The riveting expression on the sculpture’s face lies somewhere between a fearsome scowl and a self-satisfied grin. As well it might. For this colossal head is no mere visual representation of power, held by some earthly deity or ruler. Instead, the massive carving is the material embodiment of soul-shaking authority.

Power is this sculpture’s artistic modus operandi, from the sheer sense of mastery evident in the carving to the unbelievable physical exertion necessary to move so massive a tonnage of stone into place. Imagine what it must have felt like, as a member of a society that didn’t yet have wheels or metal tools, to come upon this head, whose grin also bares teeth. Even today, more than 2,500 years after it was made, the sculpture has the capacity to stop you in your tracks.

Of the many societies that flourished in Mesoamerica in the millenniums before the large-scale arrival of Europeans in the 16th century, the Olmec has always seemed a singular paradox. It is the oldest and most remote culture, dating from as early as 1500 BC to around 300 BC, and scholars today are still engaged in the most fundamental debates as to its nature. Arguments still churn over whether Olmec rightly represents a single, widespread civilization or a cluster of many smaller societies, each with its own quirks and ambiguities.

Yet, the Olmec art and artifacts that have been unearthed from the central and southern coastal gulf regions of Mexico and Central America also might be the most accessible to modern American eyes. Certainly the various sculptures, vessels and ornaments that have survived from Maya, Teotihuacan, Zapotec, Toltec, Mixtec, Aztec and other Mesoamerican cultures have their distinctive charms (I’ve always been partial to the intricate elegance of Mayan painting and relief carving). But our abstract art has regularly sought the sparest and most minimally articulated visual language to convey ideas of great complexity. The clear, blunt, stripped-down forms common to Olmec sculpture, which may partly be a result of carving without benefit of metal tools, speak with an eloquence that resonates loudly in the 20th century.
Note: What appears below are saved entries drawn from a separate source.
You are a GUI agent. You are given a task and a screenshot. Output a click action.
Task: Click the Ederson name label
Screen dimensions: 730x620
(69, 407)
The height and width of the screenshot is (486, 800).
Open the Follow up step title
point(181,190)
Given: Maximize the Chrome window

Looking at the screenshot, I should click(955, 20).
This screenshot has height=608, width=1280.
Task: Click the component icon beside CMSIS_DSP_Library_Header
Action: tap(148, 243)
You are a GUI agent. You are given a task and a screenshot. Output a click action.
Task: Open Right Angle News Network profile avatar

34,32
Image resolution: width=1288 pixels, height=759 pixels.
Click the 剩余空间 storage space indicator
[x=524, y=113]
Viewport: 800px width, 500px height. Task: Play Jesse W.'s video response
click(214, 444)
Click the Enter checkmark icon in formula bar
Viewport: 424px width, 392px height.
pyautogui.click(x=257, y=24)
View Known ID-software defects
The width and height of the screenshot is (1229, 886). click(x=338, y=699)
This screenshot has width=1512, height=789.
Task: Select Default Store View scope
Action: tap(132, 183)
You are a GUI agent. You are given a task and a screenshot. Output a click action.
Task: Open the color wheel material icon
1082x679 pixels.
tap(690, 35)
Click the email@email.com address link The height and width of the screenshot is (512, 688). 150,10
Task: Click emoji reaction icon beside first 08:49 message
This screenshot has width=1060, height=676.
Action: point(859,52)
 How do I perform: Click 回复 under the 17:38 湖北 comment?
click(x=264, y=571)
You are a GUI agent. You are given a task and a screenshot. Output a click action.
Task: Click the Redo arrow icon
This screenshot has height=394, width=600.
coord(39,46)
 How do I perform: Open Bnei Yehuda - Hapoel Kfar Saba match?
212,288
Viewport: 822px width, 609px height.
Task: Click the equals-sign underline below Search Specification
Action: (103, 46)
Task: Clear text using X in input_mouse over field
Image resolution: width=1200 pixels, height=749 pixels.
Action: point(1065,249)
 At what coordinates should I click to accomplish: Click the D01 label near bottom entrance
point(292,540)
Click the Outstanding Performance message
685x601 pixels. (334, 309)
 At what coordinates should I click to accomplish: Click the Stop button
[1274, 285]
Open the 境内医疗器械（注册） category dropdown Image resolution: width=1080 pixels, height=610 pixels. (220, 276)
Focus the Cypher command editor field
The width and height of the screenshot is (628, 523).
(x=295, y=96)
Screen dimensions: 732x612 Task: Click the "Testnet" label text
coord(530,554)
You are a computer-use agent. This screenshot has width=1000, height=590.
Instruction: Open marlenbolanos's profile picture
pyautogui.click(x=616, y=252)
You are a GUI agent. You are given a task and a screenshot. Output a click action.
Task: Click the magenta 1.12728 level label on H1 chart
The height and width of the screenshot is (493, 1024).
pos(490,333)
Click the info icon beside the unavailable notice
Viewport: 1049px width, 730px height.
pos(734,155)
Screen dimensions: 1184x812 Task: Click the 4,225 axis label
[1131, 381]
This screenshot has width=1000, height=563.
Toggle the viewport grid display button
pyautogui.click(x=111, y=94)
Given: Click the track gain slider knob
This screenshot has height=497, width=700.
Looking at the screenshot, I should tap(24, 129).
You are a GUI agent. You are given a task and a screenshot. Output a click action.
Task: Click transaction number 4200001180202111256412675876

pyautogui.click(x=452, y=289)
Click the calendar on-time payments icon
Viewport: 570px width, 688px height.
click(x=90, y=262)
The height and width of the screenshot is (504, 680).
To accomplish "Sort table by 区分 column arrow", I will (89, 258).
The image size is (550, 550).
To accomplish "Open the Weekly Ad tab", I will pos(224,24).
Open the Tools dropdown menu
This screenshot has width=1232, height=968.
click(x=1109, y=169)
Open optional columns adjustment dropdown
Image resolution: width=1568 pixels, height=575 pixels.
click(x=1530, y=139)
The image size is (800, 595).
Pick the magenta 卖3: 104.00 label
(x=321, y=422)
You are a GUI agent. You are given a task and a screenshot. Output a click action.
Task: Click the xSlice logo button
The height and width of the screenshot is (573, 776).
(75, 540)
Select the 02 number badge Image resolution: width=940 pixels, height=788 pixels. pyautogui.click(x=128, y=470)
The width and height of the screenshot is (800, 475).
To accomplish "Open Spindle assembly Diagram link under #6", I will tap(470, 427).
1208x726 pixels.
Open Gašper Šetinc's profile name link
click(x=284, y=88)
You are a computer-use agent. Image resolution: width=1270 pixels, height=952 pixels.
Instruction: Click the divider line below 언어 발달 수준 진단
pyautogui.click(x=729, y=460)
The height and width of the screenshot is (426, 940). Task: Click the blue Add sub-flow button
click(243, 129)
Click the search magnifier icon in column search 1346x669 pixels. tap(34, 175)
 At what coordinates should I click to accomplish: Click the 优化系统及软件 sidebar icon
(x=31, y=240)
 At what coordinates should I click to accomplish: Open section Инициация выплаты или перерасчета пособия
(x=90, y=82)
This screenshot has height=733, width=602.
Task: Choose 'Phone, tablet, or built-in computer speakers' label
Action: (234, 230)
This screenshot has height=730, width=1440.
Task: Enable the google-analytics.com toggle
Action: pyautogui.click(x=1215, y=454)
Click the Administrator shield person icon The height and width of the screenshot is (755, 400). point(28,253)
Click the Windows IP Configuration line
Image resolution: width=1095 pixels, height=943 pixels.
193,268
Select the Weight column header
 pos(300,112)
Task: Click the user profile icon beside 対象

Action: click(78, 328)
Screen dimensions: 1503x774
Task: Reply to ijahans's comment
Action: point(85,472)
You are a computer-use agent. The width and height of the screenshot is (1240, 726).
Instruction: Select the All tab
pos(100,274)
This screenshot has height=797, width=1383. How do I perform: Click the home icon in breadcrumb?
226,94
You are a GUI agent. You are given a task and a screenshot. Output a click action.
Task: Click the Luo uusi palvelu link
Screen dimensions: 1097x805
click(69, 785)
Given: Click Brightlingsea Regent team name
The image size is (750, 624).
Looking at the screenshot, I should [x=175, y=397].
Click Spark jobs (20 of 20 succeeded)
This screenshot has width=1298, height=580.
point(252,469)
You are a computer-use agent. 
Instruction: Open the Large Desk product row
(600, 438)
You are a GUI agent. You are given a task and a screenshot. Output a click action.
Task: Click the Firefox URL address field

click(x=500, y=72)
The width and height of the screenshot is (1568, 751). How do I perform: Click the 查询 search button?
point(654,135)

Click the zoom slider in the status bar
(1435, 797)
However formally accessible Olmec art might seem to Americans today, though, the objects themselves are not often at hand. The great museum collections reside in Mexico--in Puebla, Xalapa, Villahermosa, Mexico City and elsewhere--while continuing excavations of Olmec sites may yet yield startling discoveries. Many U.S. institutions own significant individual objects, from a particularly large jade mask at the Museum of Fine Arts in Boston to a little kneeling figure of a man transforming into a jaguar, in the collection of the Los Angeles County Museum of Art. A few, such as this city’s Dumbarton Oaks, have several; but none claim extensive holdings.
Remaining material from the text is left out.